PROBLEM DESCRIPTION
Copy out the data below, swapping "wireframe" for "shaded" wherever it occurs and leaving every other word untouched.
....
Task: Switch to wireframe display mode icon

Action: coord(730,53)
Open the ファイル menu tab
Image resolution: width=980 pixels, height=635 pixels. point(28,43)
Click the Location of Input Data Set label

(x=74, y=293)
....
COMPLETE ANSWER
Task: Switch to shaded display mode icon

Action: coord(730,53)
Open the ファイル menu tab
Image resolution: width=980 pixels, height=635 pixels. point(28,43)
Click the Location of Input Data Set label

(x=74, y=293)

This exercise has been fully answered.